Santee Cooper will submit a third proposal outlining an ostensible reform agenda.
This month, McMaster’s cabinet agency – the S.C. Department of Administration (SCDOA) – is “seeking bid solicitations for consultants and experts to assist with the Santee Cooper project.”
Specifically, SCDOA is seeking two providers. The first provider would handle responsibilities “including but not limited to resource planning and procurement, management prudence, finance, revenue requirements, rate design, operational efficiency, utility infrastructure, and market power.”
The second provider would handle responsibilities “including but not limited to corporate acquisition, finance, governance, tax-exempt finance, competitive bidding and contracting, employee policies (including pensions and other benefits), and business management.”

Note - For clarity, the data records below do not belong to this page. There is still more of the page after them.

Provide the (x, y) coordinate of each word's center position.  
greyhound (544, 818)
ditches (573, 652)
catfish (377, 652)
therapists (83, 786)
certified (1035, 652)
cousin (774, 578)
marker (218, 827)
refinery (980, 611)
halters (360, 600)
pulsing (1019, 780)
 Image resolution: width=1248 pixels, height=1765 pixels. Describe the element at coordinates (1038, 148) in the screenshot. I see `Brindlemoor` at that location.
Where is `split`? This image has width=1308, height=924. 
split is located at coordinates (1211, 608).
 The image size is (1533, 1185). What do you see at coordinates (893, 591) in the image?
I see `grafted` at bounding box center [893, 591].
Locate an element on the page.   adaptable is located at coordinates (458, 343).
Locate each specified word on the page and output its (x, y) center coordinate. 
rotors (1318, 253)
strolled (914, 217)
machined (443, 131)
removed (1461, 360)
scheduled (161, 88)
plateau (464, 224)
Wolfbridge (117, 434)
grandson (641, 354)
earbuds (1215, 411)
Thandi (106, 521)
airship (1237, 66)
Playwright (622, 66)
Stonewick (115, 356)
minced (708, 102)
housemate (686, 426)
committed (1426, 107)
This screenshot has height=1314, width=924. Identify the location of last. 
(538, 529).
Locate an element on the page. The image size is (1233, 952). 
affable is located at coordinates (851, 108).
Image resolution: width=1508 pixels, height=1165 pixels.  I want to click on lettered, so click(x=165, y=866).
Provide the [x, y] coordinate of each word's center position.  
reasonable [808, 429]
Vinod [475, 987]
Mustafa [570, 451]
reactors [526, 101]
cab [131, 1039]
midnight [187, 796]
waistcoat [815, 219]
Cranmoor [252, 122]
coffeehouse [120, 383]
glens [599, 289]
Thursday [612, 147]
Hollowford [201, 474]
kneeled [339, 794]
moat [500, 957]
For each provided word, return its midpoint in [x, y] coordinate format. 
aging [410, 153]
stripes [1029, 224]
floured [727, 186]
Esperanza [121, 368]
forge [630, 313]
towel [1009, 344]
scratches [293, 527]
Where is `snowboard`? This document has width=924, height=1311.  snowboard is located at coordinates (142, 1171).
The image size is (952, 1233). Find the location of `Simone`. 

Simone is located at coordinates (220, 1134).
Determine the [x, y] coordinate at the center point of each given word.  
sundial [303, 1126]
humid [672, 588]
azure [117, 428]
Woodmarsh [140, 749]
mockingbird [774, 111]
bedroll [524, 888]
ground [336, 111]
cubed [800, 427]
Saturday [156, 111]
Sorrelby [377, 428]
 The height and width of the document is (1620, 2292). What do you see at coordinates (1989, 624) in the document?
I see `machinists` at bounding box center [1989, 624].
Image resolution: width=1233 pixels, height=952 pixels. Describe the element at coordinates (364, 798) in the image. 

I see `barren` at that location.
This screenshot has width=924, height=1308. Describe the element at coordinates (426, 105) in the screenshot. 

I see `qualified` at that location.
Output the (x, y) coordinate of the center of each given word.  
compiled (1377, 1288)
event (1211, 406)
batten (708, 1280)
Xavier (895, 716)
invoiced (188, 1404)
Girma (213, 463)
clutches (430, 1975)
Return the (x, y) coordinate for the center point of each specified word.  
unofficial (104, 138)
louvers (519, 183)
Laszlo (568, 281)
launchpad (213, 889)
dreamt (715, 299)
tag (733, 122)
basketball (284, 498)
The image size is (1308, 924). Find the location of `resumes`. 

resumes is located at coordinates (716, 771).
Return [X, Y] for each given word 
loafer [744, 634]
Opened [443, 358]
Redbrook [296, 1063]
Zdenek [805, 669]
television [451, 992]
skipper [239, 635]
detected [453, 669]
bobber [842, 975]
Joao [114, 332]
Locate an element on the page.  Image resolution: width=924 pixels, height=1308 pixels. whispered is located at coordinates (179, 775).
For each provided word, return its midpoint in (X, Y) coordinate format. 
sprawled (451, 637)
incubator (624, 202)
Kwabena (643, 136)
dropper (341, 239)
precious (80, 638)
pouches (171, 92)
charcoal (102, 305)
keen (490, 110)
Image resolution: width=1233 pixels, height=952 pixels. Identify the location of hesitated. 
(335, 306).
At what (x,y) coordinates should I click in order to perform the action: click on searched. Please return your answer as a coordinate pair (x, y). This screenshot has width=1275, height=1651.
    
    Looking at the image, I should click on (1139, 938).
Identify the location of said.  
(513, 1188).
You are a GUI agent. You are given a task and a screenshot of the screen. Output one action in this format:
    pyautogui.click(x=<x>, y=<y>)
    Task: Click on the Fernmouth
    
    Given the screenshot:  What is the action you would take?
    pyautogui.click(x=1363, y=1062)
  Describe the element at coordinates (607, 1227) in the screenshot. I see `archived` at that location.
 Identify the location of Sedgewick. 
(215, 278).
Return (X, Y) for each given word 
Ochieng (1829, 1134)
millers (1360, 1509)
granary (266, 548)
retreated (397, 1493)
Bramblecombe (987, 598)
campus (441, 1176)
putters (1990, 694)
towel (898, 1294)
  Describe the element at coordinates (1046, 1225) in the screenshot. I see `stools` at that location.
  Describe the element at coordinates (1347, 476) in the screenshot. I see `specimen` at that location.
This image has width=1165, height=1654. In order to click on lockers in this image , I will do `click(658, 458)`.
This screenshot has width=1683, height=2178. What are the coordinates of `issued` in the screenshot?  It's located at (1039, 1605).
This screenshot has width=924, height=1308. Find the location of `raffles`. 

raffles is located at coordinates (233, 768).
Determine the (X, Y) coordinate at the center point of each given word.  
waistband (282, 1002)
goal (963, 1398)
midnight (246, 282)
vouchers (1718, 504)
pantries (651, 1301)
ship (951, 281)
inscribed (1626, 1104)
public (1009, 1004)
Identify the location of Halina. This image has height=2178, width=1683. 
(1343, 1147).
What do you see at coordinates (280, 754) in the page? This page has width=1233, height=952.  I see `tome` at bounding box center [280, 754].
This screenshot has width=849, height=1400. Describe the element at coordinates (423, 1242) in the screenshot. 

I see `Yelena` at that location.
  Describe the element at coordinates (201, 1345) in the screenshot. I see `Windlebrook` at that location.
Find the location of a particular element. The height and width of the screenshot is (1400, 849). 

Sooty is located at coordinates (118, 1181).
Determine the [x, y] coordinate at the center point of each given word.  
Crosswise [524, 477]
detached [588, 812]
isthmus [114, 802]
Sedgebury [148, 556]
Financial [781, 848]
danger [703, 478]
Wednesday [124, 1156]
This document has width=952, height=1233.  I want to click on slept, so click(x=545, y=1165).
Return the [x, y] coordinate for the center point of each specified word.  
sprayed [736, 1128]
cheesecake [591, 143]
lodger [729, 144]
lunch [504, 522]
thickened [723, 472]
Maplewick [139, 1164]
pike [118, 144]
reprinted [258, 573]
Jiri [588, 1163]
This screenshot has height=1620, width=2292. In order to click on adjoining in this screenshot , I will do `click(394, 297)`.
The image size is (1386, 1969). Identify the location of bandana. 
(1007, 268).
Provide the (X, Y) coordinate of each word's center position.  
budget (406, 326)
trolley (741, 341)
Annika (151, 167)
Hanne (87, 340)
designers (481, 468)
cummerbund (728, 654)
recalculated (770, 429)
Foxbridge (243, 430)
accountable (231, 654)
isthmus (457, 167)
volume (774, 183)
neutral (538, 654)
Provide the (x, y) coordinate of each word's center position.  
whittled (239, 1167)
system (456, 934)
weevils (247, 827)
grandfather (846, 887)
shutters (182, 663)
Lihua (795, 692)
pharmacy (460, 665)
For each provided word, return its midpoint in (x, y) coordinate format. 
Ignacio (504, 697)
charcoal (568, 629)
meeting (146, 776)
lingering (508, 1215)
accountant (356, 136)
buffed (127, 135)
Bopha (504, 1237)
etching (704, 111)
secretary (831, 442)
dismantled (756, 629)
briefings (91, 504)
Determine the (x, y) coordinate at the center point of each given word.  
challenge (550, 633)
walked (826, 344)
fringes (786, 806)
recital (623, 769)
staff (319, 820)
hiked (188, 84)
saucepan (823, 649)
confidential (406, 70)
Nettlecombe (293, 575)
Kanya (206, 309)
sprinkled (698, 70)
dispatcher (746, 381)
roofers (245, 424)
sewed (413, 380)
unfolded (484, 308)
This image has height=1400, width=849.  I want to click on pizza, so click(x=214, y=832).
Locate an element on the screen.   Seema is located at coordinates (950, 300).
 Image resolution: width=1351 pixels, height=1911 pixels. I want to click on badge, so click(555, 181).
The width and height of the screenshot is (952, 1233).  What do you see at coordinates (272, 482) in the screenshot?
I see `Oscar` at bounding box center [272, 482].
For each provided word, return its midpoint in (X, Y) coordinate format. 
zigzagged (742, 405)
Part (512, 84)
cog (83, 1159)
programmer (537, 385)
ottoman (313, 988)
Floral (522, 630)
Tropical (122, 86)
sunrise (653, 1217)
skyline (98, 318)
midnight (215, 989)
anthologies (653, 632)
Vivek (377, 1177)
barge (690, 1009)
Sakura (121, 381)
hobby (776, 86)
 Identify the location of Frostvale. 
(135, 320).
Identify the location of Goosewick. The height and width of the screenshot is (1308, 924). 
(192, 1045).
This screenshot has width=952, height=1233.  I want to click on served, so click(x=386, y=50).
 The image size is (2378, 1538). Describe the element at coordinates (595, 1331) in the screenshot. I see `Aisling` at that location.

The deadline for both solicitations is 11:00 a.m. EDT on June 17, 2019 (a.k.a. next Monday). SCDOA officials will begin holding interviews on June 19 with contracts expected to be awarded no later than July 1.
Our view? As we have said all along, we do not like this process … at all.
First and most importantly, we object to the near total lack of transparency associated with these bids. Remember: The Palmetto State has already undergone one secretive bidding process related to the contemplated sale of Santee Cooper.
Why would we waste time on another?
Also, given that state lawmakers have been negotiating behind closed doors for the better part of two years in an effort to undo a disaster of their own making … such a negotiating structure is completely unacceptable.
Any entity seeking to purchase or manage a state-owned asset – proposals which would be evaluated by a state agency and ultimately voted upon by state lawmakers – must consent to full public disclosure of their offer(s).
This is the only way to ensure taxpayers (and Santee Cooper ratepayers) get the best deal possible.
Unfortunately, lawmakers have gone to great pains to hide the bidding process from the public. That is, as we have frequently noted, an “engraved invitation to corruption.”
Second, we continue to have serious reservations as to McMaster’s ability to be impartial in this process. The governor’s office has been conducting secret offline negotiations related to the sale of Santee Cooper for months. Not only that, it is widely believed that the state’s electric cooperatives – glorified middlemen who wield all sorts of self-serving influence over the future of Santee Cooper – have McMaster in their hip pocket.
Bottom line? We believe the lack of transparency associated with this process along with McMaster’s glaring conflicts of interest will produce a set of outcomes that cannot be trusted.
And selling Santee Cooper (or allowing it to be managed for a few years before it is ultimately sold) is far too important a process not to be trusted.